Morningstar has issued its 2015 Target-Date Fund Landscape Report, which shows that asset-weighted average investor returns of target-date funds are 1.1 percentage points higher than the funds’ average total returns. This finding suggests that, on average, target-date fund investors are using the funds effectively, according to the research firm.
“The positive gap between investor returns and total returns in target-date funds indicates those investors are capturing all of the funds’ total return, and more, thanks to the timing of their purchases and sales,” explained Janet Yang, Morningstar’s director of multi-asset class manager research, in a statement. “Target-date funds are default investments for many retirement plans, and the steady inflows during the strong market environment in recent years likely explains this positive gap.”

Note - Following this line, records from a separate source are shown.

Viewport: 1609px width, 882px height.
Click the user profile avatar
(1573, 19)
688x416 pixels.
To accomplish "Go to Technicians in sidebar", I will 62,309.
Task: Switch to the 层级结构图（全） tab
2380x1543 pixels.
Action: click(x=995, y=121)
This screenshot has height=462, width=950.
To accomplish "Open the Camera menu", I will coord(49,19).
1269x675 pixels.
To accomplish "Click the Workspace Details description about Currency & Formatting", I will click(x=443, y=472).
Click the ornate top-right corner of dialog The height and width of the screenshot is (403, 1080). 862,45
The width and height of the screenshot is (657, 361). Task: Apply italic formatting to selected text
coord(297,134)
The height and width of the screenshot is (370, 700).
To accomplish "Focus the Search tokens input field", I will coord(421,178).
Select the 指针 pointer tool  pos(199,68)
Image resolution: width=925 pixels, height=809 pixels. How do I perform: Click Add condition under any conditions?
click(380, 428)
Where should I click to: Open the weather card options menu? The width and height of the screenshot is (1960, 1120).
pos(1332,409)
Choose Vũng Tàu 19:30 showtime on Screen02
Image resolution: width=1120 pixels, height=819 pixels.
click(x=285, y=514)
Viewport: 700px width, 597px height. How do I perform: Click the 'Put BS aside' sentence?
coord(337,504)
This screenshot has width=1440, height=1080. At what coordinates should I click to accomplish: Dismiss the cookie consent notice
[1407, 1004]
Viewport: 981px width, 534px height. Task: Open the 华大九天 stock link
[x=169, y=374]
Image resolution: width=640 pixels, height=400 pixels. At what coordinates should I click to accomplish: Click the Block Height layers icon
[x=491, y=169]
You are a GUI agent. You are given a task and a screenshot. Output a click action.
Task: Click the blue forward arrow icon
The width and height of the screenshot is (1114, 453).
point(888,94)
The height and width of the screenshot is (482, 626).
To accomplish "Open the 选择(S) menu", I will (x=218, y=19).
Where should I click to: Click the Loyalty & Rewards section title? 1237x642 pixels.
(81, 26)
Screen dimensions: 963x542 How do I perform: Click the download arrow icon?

The fund-research group also says flows into target-date funds (TDFs) accounted for more than 30% of the overall net new inflows to their respective fund firms in 2014, on average. Overall, target-date funds represented about 8% of these firms’ total mutual fund assets as of year-end 2014.
TDF assets topped the $700-billion mark last year, when investors added $50 billion in net new assets into these funds. Organic growth, though, was 8% vs. 10.5% in 2013. Vanguard pushed Fidelity out of the top spot and became the industry’s largest target-date mutual fund provider in July 2014. Along with T. Rowe Price, these three fund group account for 71% of TDF industry assets.